BEGIN DATA FOR PROCESSING

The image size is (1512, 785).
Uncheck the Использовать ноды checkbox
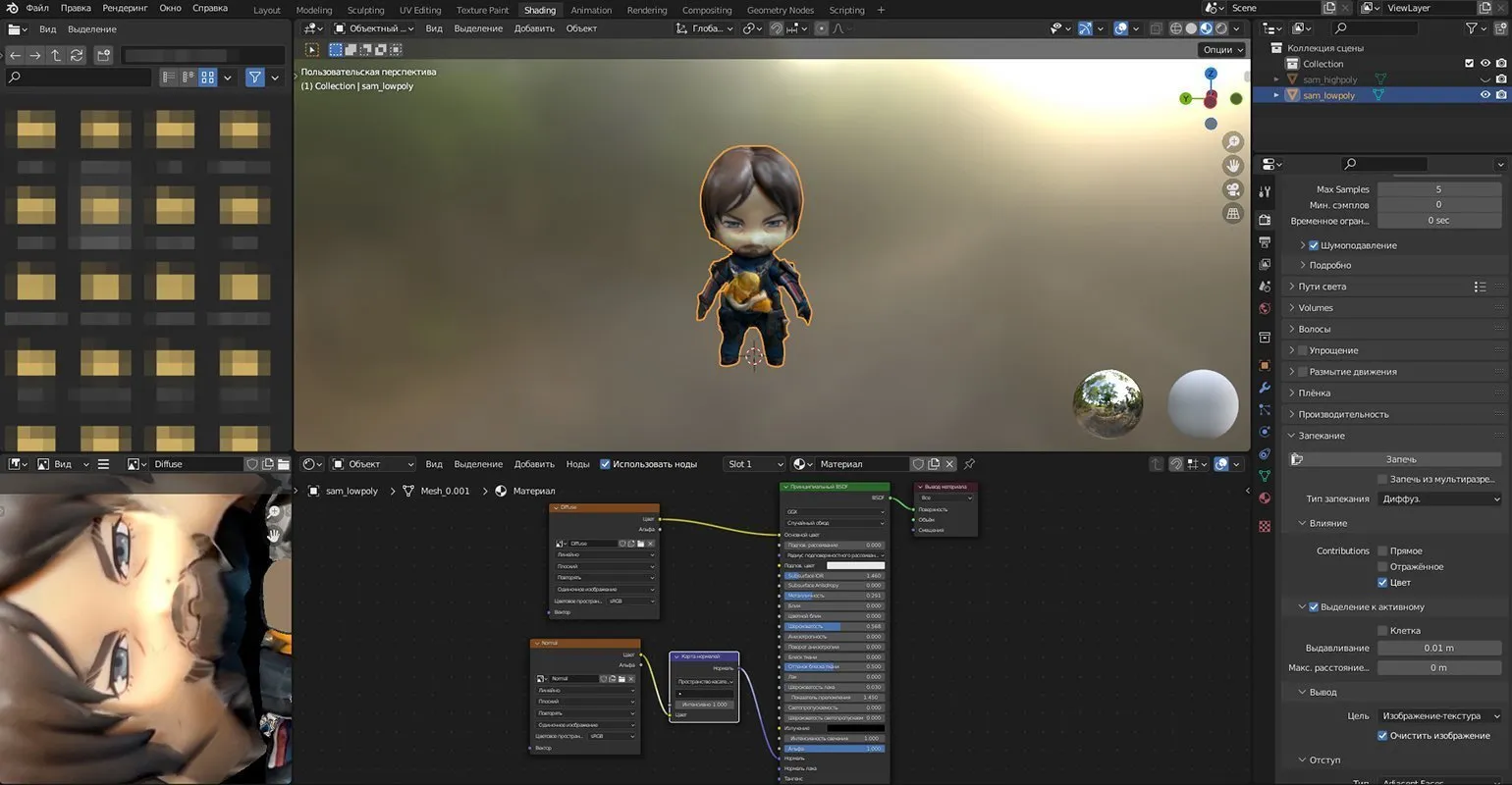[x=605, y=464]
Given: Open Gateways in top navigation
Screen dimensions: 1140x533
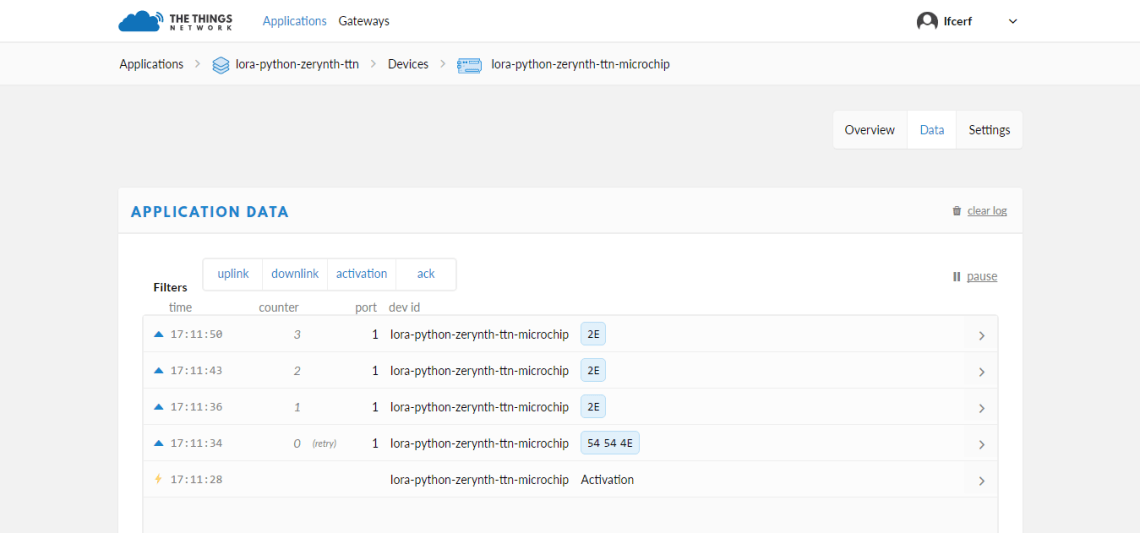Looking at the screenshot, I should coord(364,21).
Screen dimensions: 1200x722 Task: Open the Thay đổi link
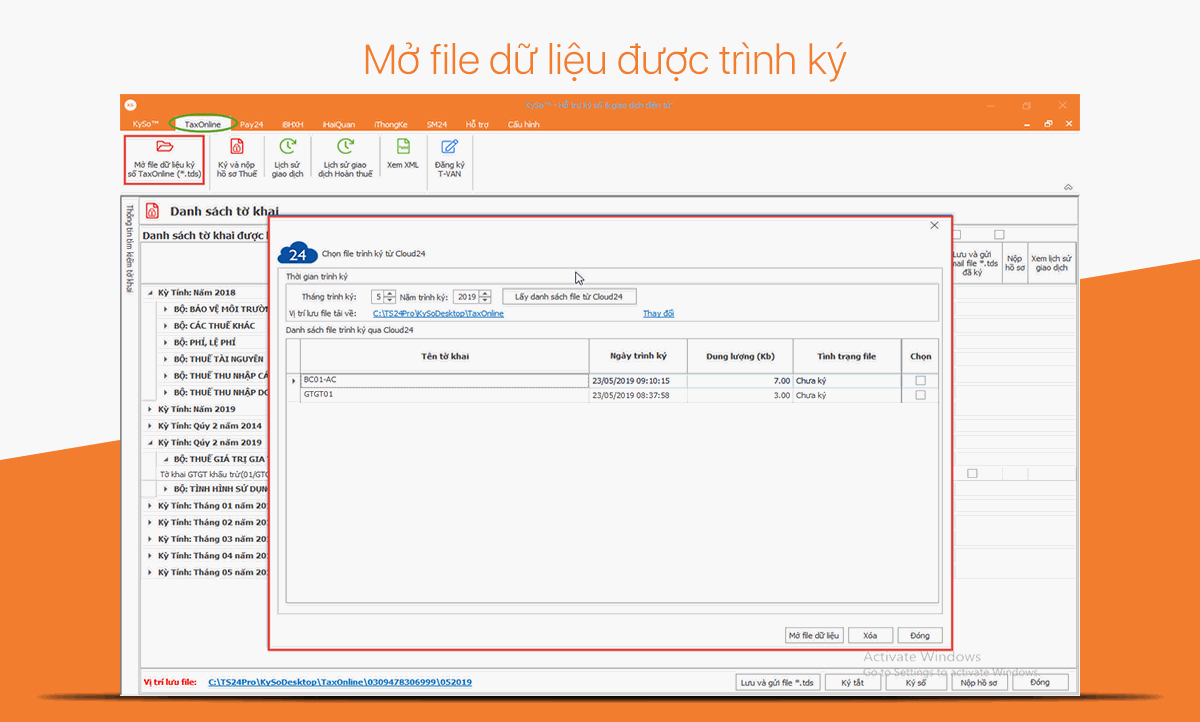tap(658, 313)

END DATA FOR PROCESSING

### TASK INSTRUCTIONS
Repeat the material above word for word and skip every image in it.

### EXERCISE SOLUTION
The image size is (1512, 785).
Uncheck the Использовать ноды checkbox
[x=605, y=464]
Given: Open Gateways in top navigation
Screen dimensions: 1140x533
Looking at the screenshot, I should coord(364,21).
Screen dimensions: 1200x722 Task: Open the Thay đổi link
tap(658, 313)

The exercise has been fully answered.